Cassandra has bright, engaging eyes and an infectious smile. She, in her mid-40s, also continues to have at least as much energy as my three-year-old grandson, Landon. And, I don’t think I’ve ever met anyone with a more positive outlook on life. Cassandra simply gets it, even on an early Friday afternoon after a busy week.
We sat together in a business meeting on this particular Friday going through some business. And as it turned out, she seized the opportunity to offer her unique, and well-earned, perspective on how to live a well-lived life.
I say well-earned because had you been sitting with us, you’d have looked across the same table and said to yourself, “This woman has it all together. She’s vivacious, happy and successful! She’s likely lived an enchanted life! I’m sure she’s the product of an exceptional family life, filled with opportunity!”
If you had come to this conclusion, as a result of the meeting, I would have understood. But your conclusions, while understandable, wouldn’t be correct!
“When I was a young child, my mother left us,” she said. “My father had a drug habit and when I was about 10-years-old, I found a cassette recording of his verbal documentation of all of the things he had done to me. He was upset when he saw that I had found it, because he didn’t want me to hear it until after he was gone! I think it was his way of attempting to apologize at his end.”

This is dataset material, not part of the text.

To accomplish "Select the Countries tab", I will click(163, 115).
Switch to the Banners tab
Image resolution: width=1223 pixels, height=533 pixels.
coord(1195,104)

I looked into her eyes as she was sharing her story with me. I expected to see tears well up, but that’s not what I saw. Instead, I saw wholesome resolve and compassion.
“When I turned 18, my foster family gave me the contact information for my mother,” she said. “So, I gave her a call, hoping I could begin to have a relationship with her. When she answered my call, I introduced myself. She responded with, ‘I have enough problems in my life and I don’t need to deal with your problems as well.’”
The strength expressed in her eyes showed stronger as she told me how, at that defining moment, she made the decision to cut her dysfunctional family out of her life. She didn’t want their bad influence to continue to hurt her. She made the decision to create her own positive, personal future at that very moment.
“I created a great life for myself, have a strong, loving immediate family and now I have an amazing grandchild!” she said. “I just want people to know that it doesn’t matter what cards they were dealt. They can exchange whatever cards they got with new ones!”
Cassandra’s encouragement made a difference for me at that very moment. I knew she was presenting me, and you, with a philosophy for a new path, a passageway allowing us to leave the past in the past while creating hope for a longed for, dreamed for and anticipated, new life.
Cassandra has shown all of us that we can choose to let the dealin’ be done.
Lynn Butterfield lives in Erda and is a managing broker for a real estate company.